┌─ PASSAGE SHOWN
I liked the half I read, though, and encourage you to follow up with your reading of it. I'm also looking forward to reading Hoffman's book about Paul Erdos, a mathematician a la Larry Fleinhardt from Numb3rs. Thanks Karlito and Curtito for turning me toward Hoffmancito.

[Jim · Rating 3 out of 5]

I've been meaning to get to this book since I bought it some twenty-plus years ago. It was the worth the wait, and all the intricacies of current research in mathematics c.1988 were revealed. One of the more interesting chapters deals with cryptography, and made mention of the Beale Papers, unsolved ciphers that describe a buried treasure that is still awaiting discovery somewhere in Bedford, Virginia.

[jonathan berger · Rating 3 out of 5]

The earlier chapters deal with classic mathematical problems and history, but once the book gets "current" for the time it was written--the late 1980s--its a little dated. All in all, I'd skip this book and go straight to Hoffman's incredible biography of mathematician Paul Erdos, "The Man Who Loved Only Numbers".

[Puck Duimdus · Rating 3 out of 5]

Some highly interesting stories about the history of science and maths in particular. Yet, though it pretends to be written for people without any prior knowledge/talent and even while I took math classes for 6 year on college level, I found a lot of it incomprehensible.

[Eric Knight · Rating 5 out of 5]

It makes me want to go out and start breaking codes!
└─
AIM 1> Reproduce the reader reviews above word for word, in full.
┌─ DATA RECORDS
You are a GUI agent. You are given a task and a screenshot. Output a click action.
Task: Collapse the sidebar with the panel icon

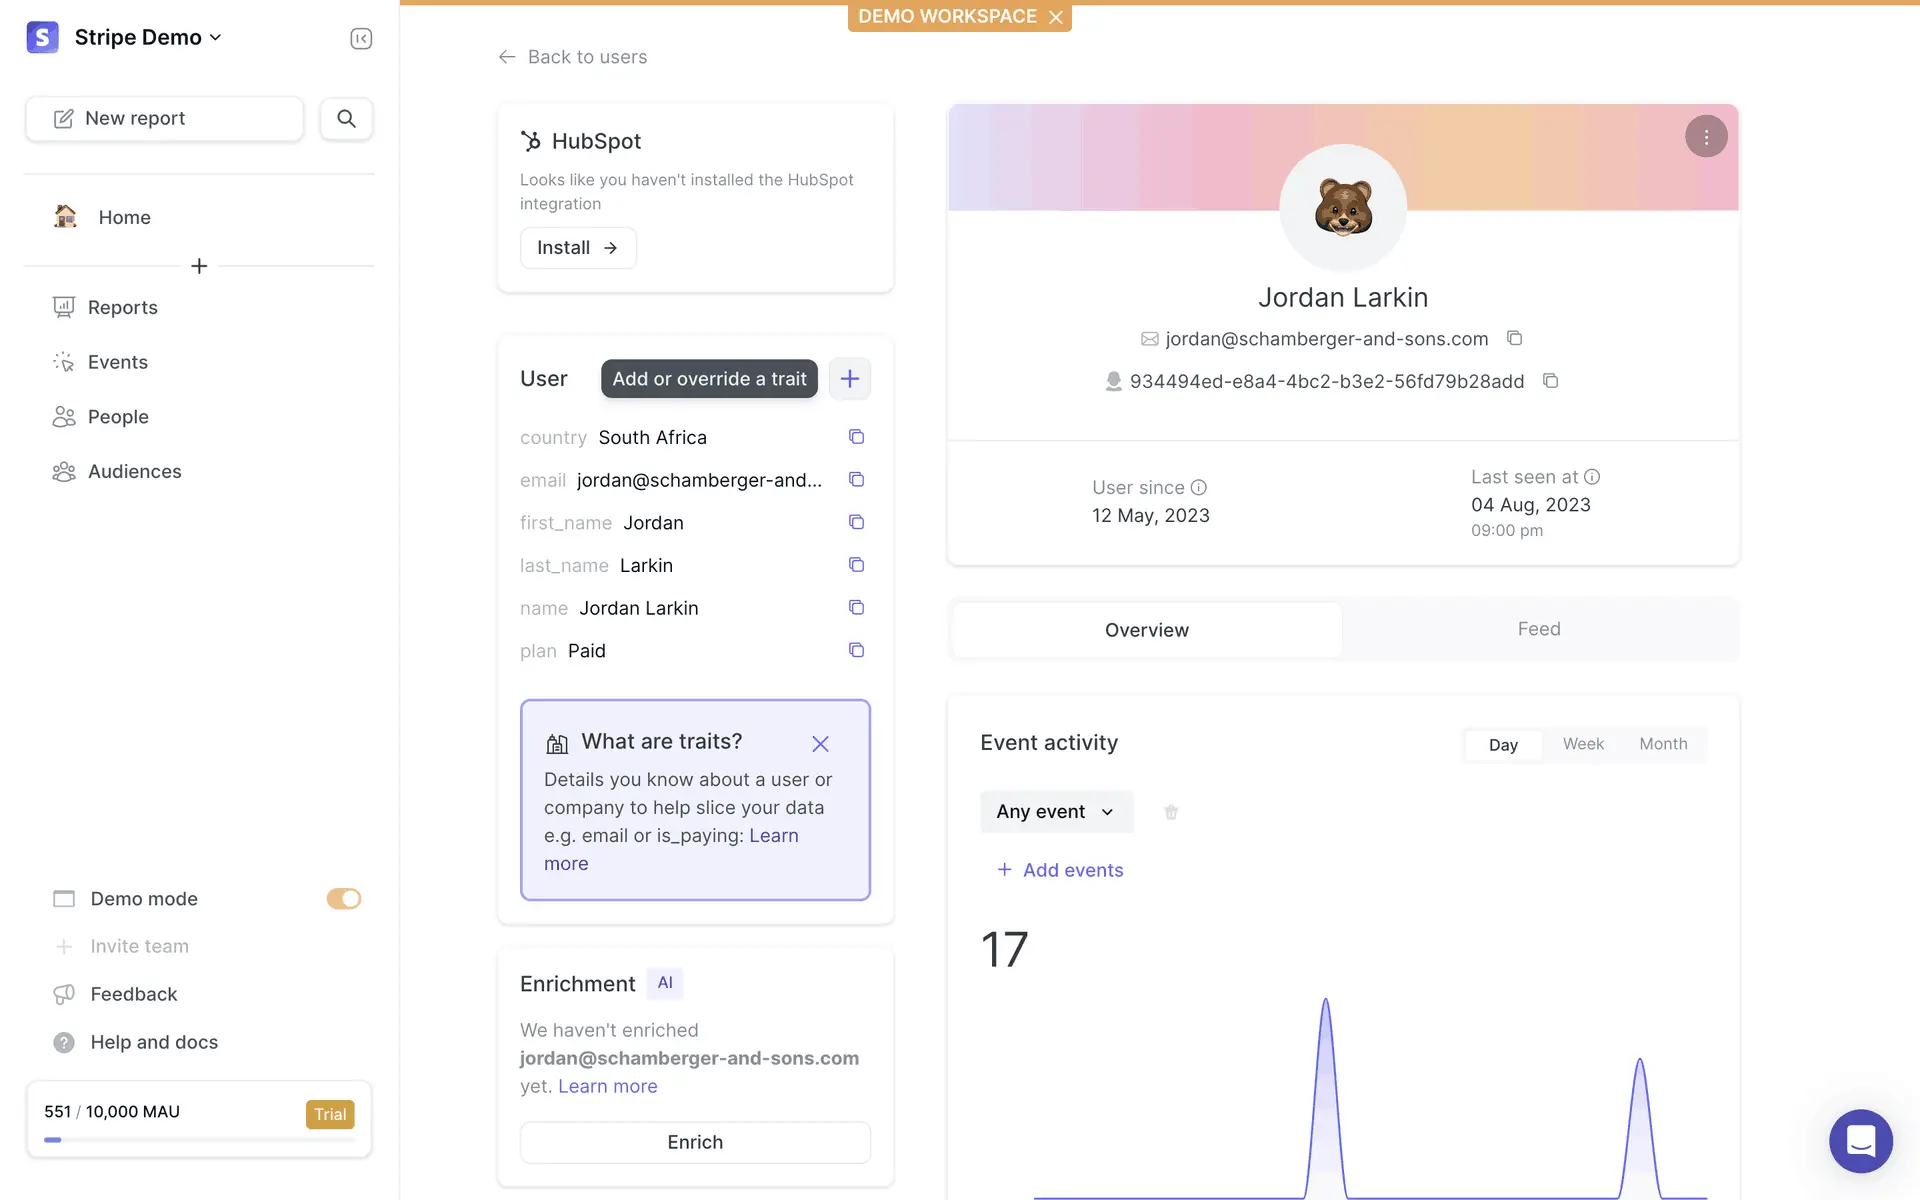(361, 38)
└─
┌─ DATA RECORDS
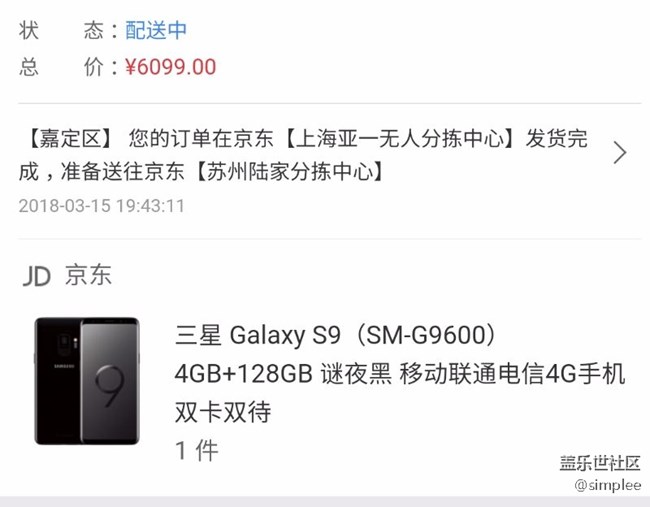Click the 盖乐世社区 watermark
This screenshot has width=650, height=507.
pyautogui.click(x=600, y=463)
└─
AIM 2> Pull out each line of the records that contains the string "screenshot", matching case exactly.

TASK ANSWER 1>
I liked the half I read, though, and encourage you to follow up with your reading of it. I'm also looking forward to reading Hoffman's book about Paul Erdos, a mathematician a la Larry Fleinhardt from Numb3rs. Thanks Karlito and Curtito for turning me toward Hoffmancito.

[Jim · Rating 3 out of 5]

I've been meaning to get to this book since I bought it some twenty-plus years ago. It was the worth the wait, and all the intricacies of current research in mathematics c.1988 were revealed. One of the more interesting chapters deals with cryptography, and made mention of the Beale Papers, unsolved ciphers that describe a buried treasure that is still awaiting discovery somewhere in Bedford, Virginia.

[jonathan berger · Rating 3 out of 5]

The earlier chapters deal with classic mathematical problems and history, but once the book gets "current" for the time it was written--the late 1980s--its a little dated. All in all, I'd skip this book and go straight to Hoffman's incredible biography of mathematician Paul Erdos, "The Man Who Loved Only Numbers".

[Puck Duimdus · Rating 3 out of 5]

Some highly interesting stories about the history of science and maths in particular. Yet, though it pretends to be written for people without any prior knowledge/talent and even while I took math classes for 6 year on college level, I found a lot of it incomprehensible.

[Eric Knight · Rating 5 out of 5]

It makes me want to go out and start breaking codes!

TASK ANSWER 2>
You are a GUI agent. You are given a task and a screenshot. Output a click action.
This screenshot has width=650, height=507.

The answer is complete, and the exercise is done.